*Tasks to carry out*
(1) Render the lines of the records as a JSON list of strings, one string per line with blank lines omitted, starting at the line that contains "Consultas y reclamos (65, 923)" and ending at the line that contains "Tule mukaan (114, 10)".
(2) Proceed with the write-up on the crackme's dynamic code encryption from the point at which it ends.

*Selected excerpt*
------------------------------------------------------------------------
The title of this post is a partial rip-off of Dynamic Code Encryption as an Anti Dump and Anti Reverse Engineering measure blogpost. Alexey describes a technique similar to the one I used in my crackme, which isn’t altogether that new. His post is a good introduction to some possible attack vectors and what is at stake. You should give it a look.
The crackme uses a multi-layer dynamic code encryption approach, with two different encryption algorithms (Rabbit and Salsa). The objective was to avoid an easy memory dump of all the code and also as anti-debugging. I decided not to obfuscate the algorithms, except removing some obvious web-searchable stuff, because that wasn’t the crackme objective. Also one of the algorithms was right away exposed – necessary to do the first stage decryption. The “trustable” XOR could have been used for adding another stage of obfuscation, but still not the point.
While I was thinking in a way to store the decryption information and searching around, I came up with this interesting post at Root Labs blog. It is a cute idea to help against breakpoints and patching and it fit nicely into what I had in mind. In this case, the encryption/decryption key is composed by the SHA256 checksum of the function to be protected, to which is added a 128 bit salt value, and then generated the final SHA256, which is the key. The salt values are stored into the four hardware registers. Just a very simple and fast way to try to deter hardware breakpoints. All this work is done by an external binary, the protector, against the compiled but still not crypted crackme.
The last piece of the puzzle is the storage of the decryption information, where to decrypt and its size. Alexey suggests some markers at the start and end of the function. My solution was to store that information inside the function that will decrypt the next stage into a fake piece of code that would desync IDA disassembly (a very basic fake jump), together with a marker to find it. This could be located anywhere in the function and found by a simple loop inserted into every function. The system function mach_vm_protect() is used to make the code section writable and then back to the original protection, and it’s simply obfuscated using a function pointer and XORed strings.
I think I’m not missing any big detail. The best way to explain it is to show a piece of the code. It’s huge and not exactly the most beautiful piece of code.
------------------------------------------------------------------------
*Dataset entries*

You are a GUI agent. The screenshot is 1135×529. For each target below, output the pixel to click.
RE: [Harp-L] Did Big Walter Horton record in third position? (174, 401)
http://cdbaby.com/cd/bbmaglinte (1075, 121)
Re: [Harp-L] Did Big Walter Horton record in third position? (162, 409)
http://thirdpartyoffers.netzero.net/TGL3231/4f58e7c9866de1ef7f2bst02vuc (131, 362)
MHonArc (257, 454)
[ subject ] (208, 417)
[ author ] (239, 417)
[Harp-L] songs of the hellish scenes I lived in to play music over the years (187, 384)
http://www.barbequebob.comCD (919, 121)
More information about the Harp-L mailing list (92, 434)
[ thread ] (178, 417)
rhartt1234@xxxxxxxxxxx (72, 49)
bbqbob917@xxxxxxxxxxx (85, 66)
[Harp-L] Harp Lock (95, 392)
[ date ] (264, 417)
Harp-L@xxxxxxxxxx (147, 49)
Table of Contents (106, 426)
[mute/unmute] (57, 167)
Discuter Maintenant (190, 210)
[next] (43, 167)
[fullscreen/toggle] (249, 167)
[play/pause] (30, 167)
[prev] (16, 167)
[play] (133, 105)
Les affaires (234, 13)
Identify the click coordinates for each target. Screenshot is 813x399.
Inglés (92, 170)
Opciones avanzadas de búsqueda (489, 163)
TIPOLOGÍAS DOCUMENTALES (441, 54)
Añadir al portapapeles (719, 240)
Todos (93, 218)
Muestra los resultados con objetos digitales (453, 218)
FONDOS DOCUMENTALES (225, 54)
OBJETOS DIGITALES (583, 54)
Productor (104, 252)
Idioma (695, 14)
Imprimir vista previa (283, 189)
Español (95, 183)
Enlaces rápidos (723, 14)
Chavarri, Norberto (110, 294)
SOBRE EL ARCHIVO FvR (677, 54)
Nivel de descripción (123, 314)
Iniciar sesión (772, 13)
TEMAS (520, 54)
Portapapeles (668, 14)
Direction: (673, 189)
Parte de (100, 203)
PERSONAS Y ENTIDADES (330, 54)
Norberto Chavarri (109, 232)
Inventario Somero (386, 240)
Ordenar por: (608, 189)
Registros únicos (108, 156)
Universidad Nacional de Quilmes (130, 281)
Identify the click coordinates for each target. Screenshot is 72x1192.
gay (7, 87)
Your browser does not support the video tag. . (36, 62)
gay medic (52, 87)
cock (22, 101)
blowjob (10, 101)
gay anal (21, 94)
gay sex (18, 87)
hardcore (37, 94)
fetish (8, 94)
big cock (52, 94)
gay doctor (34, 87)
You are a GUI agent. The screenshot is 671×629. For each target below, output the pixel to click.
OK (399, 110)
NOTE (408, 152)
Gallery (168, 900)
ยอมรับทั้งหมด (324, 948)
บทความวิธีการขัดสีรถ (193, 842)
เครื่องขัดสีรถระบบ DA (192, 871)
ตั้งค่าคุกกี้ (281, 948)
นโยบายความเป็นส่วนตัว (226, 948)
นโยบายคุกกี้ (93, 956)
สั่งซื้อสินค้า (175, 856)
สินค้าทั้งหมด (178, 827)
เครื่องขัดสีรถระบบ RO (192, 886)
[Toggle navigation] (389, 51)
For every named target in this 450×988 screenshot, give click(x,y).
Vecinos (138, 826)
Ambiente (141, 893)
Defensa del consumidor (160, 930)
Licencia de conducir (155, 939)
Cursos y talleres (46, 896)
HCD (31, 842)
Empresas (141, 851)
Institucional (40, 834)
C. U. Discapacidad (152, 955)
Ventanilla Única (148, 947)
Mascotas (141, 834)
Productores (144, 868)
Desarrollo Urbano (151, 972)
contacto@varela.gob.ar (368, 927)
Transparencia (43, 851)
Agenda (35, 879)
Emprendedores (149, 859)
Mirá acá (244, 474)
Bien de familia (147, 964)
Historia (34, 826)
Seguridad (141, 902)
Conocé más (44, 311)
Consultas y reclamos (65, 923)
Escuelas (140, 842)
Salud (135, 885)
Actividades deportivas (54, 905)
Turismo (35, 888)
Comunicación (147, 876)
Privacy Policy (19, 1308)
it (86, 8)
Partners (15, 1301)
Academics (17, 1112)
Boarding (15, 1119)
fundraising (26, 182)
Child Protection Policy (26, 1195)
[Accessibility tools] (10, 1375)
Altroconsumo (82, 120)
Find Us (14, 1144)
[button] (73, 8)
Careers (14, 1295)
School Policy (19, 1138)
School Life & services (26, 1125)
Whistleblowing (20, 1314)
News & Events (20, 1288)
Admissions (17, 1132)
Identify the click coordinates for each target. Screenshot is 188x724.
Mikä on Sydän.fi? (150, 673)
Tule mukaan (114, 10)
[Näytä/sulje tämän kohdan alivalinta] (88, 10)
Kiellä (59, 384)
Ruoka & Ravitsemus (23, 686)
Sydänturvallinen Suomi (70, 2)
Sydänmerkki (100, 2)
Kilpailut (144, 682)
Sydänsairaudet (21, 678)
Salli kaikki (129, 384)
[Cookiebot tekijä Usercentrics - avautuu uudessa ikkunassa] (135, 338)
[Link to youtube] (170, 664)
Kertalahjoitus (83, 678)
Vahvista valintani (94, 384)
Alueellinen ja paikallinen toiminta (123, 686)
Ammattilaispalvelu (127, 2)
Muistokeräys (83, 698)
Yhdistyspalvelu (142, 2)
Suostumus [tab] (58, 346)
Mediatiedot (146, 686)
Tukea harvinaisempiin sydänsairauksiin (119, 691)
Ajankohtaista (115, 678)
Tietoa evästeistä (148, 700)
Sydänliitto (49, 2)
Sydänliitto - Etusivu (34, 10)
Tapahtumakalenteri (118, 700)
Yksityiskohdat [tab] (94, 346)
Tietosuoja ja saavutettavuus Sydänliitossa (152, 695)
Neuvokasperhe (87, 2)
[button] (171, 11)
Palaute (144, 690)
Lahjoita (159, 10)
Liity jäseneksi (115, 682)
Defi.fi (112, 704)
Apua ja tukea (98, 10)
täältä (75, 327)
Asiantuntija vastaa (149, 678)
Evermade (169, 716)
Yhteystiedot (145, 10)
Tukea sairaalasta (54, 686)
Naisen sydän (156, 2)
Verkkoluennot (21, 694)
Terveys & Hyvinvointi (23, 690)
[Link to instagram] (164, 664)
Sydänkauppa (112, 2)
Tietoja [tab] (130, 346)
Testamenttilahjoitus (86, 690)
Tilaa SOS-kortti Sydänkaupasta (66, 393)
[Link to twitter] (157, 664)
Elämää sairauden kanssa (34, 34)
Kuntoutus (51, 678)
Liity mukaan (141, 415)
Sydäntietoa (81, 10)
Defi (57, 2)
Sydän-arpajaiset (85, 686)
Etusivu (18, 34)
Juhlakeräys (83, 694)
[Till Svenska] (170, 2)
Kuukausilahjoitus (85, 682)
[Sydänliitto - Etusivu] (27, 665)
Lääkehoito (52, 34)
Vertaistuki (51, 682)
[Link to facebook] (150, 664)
------------------------------------------------------------------------
*Final answers*
(1)
[
  "Consultas y reclamos (65, 923)",
  "Escuelas (140, 842)",
  "Salud (135, 885)",
  "Actividades deportivas (54, 905)",
  "Turismo (35, 888)",
  "Comunicación (147, 876)",
  "Privacy Policy (19, 1308)",
  "it (86, 8)",
  "Partners (15, 1301)",
  "Academics (17, 1112)",
  "Boarding (15, 1119)",
  "fundraising (26, 182)",
  "Child Protection Policy (26, 1195)",
  "[Accessibility tools] (10, 1375)",
  "Altroconsumo (82, 120)",
  "Find Us (14, 1144)",
  "[button] (73, 8)",
  "Careers (14, 1295)",
  "School Policy (19, 1138)",
  "School Life & services (26, 1125)",
  "Whistleblowing (20, 1314)",
  "News & Events (20, 1288)",
  "Admissions (17, 1132)",
  "Identify the click coordinates for each target. Screenshot is 188x724.",
  "Mikä on Sydän.fi? (150, 673)",
  "Tule mukaan (114, 10)"
]

(2)
/*
* the debug loop, we decrypt and encrypt the exception handler and the
* function that deals with the exceptions
*/
void
debug_loop(void)
{
#if DEBUG
printf("***************************\n");
printf("[DEBUG] Started debug loop!\n");
printf("***************************\n");
#endif
JUNK_CODE1;
uint32_t search;
asm(".att_syntax prefix");
asm __volatile__("nop\n\t"
"call 1f\n\t" // E8 00 00 00 00
"1:\n\t"
"pop %%eax\n\t" // 58
"mov %%eax, %0" // 89 C3
: "=r" (search)
:
:"eax");
asm(".att_syntax prefix");
#if DEBUG
printf("Search is %x %x\n", search, *(uint32_t*)(search+5));
#endif
EVIL_ASM5;
uint8_t iv[8] = "hackersz";
mach_vm_address_t addr = 0;
uint32_t protectSize = 0;
uint32_t functionSize = 0;
uint32_t functionBegin = 0;
volatile uint16_t xorKey = 0x4569;
for (uint32_t i = search; i < search + 0x2000; i++)
{
if ((*(uint16_t*)i ^xorKey) == 0x745D) // 0x3134
{
addr = *(uint32_t*)(i+4);
protectSize = *(uint32_t*)(i+8);
functionSize = *(uint32_t*)(i+12);
#if DEBUG
printf("[DEBUG] Found exception_handler decrypting info at %x . Address:%x Size:%x Function Size:%x!\n", i,
*(uint32_t*)(i+4), *(uint32_t*)(i+8),*(uint32_t*)(i+12));
#endif
break;
}
}
xorKey = 0x1233;
for (uint32_t i = search; i > 0x1000; i--)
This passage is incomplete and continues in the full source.